Suahasil Nazara Wakil Menteri Keuangan meminta Badan Gizi Nasional (BGN) mengakselerasi belanja program Makan Bergizi Gratis (MBG), yang baru terealisasi sebesar Rp2,3 triliun per 29 April 2025.
“Kami harap ada percepatan belanja dari BGN untuk MBG,” kata Suahasil dalam konferensi pers APBN KiTa Edisi April 2025 di Jakarta, Rabu (30/4/3035).
Wamenkeu menjelaskan, realisasi belanja MBG per Februari tercatat Rp300 miliar. Artinya, penyaluran belanja MBG pada Maret dan April mencapai Rp2 triliun atau masing-masing Rp1 triliun per bulan.
“Ini tentunya akan terus meningkat,” tambahnya, dilansir Antara.

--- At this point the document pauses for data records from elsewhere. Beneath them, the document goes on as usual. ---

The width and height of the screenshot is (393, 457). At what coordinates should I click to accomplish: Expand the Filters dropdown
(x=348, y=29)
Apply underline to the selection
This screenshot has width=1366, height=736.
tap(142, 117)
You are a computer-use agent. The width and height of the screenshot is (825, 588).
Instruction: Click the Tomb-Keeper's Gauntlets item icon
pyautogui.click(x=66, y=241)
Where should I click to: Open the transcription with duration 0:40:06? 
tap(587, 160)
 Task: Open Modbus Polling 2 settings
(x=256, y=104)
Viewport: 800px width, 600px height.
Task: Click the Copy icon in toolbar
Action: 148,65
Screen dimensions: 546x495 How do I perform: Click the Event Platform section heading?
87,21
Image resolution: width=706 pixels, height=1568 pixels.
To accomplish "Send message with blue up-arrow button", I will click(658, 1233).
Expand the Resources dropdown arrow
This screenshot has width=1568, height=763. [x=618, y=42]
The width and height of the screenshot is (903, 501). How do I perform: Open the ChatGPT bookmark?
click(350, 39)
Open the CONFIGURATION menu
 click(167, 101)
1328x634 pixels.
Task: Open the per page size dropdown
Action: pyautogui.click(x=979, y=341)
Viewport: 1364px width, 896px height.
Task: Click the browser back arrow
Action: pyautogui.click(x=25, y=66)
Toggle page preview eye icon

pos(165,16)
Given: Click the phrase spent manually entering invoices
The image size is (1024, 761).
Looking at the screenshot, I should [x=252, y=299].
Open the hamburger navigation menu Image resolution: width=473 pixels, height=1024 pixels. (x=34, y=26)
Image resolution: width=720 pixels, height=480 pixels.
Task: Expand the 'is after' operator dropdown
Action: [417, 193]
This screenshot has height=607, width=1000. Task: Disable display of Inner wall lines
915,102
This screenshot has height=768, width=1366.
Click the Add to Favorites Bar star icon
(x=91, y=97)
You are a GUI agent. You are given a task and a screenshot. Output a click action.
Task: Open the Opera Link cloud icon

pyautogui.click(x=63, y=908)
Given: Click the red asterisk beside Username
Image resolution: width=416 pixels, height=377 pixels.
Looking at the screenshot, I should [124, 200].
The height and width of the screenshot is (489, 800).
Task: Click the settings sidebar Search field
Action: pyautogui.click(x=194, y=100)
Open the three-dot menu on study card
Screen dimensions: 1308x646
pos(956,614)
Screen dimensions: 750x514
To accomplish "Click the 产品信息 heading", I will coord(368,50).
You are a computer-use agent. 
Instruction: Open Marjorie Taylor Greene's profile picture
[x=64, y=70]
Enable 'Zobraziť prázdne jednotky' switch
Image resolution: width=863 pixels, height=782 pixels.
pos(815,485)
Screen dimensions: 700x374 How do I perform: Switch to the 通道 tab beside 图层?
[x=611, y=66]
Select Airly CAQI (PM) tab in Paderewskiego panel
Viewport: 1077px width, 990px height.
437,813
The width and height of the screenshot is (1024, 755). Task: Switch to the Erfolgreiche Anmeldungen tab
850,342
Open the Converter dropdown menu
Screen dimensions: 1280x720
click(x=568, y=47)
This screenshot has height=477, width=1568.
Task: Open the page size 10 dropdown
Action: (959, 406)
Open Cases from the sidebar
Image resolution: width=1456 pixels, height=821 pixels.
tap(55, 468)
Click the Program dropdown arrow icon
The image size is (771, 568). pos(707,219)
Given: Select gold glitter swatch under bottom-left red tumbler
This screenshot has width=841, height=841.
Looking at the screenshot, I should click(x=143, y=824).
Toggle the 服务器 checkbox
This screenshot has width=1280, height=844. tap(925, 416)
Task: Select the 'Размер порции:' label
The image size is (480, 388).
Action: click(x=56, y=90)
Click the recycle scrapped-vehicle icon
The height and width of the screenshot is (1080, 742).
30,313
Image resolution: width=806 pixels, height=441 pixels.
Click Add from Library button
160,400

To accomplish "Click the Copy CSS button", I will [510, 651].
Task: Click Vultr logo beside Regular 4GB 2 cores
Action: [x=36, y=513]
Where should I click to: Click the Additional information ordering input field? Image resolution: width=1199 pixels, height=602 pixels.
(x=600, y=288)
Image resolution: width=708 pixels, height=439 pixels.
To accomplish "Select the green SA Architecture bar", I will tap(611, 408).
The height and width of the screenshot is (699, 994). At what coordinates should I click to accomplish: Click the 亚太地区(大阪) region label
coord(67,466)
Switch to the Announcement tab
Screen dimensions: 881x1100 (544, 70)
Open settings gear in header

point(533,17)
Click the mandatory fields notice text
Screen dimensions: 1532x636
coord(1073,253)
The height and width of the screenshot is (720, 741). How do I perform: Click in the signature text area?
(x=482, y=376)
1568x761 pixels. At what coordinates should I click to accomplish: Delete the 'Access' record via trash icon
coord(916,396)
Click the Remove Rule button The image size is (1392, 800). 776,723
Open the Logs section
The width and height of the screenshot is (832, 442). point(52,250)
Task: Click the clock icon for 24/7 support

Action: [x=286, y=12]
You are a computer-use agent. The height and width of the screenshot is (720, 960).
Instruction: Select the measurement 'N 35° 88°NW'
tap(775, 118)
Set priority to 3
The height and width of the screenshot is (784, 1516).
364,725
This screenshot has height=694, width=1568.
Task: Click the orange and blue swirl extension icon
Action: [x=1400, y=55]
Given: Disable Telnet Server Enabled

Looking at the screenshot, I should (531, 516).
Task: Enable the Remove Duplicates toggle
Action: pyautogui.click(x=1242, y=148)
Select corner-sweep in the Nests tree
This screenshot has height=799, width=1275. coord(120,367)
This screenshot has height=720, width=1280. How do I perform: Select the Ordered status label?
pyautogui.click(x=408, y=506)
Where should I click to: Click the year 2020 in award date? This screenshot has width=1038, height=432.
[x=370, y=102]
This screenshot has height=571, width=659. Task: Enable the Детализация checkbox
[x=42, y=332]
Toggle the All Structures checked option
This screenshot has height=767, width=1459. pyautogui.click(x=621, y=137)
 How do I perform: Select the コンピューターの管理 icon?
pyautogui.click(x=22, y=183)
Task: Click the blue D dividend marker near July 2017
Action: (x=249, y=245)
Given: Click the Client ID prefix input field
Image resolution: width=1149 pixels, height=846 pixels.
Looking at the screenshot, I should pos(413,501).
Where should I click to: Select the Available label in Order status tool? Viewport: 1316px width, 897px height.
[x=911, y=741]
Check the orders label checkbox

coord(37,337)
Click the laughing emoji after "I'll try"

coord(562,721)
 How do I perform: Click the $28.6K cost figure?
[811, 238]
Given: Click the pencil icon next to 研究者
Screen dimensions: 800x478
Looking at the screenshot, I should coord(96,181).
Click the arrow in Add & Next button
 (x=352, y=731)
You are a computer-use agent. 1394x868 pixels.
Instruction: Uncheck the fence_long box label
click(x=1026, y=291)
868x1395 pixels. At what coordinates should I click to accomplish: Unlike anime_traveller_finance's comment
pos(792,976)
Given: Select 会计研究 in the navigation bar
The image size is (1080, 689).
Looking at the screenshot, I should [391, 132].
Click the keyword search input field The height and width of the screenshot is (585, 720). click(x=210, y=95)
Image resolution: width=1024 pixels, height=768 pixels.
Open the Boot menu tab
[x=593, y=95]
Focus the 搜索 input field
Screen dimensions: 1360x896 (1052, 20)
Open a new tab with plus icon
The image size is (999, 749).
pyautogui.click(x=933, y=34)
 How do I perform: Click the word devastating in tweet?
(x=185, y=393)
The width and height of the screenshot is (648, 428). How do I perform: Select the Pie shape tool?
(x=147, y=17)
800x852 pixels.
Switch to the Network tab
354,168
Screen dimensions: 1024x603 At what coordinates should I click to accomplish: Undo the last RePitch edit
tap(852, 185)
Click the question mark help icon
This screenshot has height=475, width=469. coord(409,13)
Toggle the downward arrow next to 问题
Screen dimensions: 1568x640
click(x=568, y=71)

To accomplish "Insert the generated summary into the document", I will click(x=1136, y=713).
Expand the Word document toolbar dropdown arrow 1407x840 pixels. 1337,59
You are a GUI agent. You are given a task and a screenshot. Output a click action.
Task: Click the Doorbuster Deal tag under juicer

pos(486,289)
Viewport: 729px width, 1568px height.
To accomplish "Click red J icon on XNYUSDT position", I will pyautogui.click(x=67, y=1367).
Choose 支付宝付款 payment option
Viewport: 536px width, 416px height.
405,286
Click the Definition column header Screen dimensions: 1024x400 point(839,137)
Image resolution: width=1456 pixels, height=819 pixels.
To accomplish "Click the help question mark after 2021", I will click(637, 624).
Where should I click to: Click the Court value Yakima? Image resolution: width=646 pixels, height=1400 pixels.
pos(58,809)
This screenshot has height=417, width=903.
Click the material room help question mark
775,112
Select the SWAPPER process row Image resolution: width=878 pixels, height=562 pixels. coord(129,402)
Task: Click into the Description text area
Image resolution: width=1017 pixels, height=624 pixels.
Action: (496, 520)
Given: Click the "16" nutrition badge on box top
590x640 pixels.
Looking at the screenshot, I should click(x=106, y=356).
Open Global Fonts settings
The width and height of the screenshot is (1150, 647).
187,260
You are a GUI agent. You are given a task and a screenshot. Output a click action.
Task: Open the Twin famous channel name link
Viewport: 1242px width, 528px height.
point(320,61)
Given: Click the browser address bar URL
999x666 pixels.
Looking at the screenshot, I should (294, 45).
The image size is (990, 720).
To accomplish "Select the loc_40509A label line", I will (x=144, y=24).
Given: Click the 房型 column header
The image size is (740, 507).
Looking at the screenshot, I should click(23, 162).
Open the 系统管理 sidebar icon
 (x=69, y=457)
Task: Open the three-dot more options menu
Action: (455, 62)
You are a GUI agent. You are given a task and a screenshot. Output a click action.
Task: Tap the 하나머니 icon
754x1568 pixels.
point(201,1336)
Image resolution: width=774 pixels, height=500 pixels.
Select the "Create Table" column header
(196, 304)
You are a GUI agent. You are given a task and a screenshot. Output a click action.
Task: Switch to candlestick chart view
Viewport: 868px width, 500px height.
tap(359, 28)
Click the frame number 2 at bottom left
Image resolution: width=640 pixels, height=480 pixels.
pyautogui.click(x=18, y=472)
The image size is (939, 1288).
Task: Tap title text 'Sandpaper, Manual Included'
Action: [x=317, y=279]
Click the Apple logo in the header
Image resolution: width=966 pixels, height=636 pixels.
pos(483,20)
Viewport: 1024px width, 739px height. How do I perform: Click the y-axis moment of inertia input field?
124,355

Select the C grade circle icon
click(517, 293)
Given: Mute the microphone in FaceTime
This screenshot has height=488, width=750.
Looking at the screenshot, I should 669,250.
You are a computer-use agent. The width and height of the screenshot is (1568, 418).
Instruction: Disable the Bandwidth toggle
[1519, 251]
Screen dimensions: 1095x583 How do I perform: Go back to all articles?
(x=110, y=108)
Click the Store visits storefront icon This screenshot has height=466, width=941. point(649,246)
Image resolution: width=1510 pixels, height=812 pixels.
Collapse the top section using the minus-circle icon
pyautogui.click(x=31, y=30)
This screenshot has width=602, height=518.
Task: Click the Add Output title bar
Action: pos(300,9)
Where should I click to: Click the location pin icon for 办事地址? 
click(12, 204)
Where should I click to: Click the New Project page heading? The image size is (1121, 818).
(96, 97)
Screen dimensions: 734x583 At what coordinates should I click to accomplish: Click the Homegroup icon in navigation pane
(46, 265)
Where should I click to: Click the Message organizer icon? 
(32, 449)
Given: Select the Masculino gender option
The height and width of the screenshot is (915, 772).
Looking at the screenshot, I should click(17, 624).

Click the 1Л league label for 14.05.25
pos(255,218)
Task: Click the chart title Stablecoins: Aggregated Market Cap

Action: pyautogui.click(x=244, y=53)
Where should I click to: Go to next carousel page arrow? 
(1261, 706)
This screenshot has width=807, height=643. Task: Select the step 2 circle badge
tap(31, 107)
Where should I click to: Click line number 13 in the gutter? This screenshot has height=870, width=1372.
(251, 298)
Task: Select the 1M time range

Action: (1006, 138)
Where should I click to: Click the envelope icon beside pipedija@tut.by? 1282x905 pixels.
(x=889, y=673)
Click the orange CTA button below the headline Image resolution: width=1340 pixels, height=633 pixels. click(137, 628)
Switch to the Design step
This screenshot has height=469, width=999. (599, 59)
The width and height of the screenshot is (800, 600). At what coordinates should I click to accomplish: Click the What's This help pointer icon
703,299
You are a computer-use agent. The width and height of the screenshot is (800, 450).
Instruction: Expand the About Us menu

Jumlah penerima manfaat program per 29 April 2025 sebanyak 3,27 juta orang dengan rincian pra SD (sekolah dasar) 178.679, SD/MI (madrasah ibtidaiyah) 1.415.746, SMP/MTs (madrasah tsanawiyah) 935.014, dan SMA/MA (madrasah aliyah)/SMK 691.857 penerima.
Kemudian, ponpes (pondok pesantren) 16.393, SLB (sekolah luar biasa) 6.276, balita 12.004, ibu hamil 3.771, ibu menyusui 4.645, PKBM 1.125, dan seminari 352 penerima.
Jumlah satuan pelayanan pemenuhan gizi atau SPPG (dapur umum) yang telah beroperasi hingga sejauh ini 1.102 SPPG.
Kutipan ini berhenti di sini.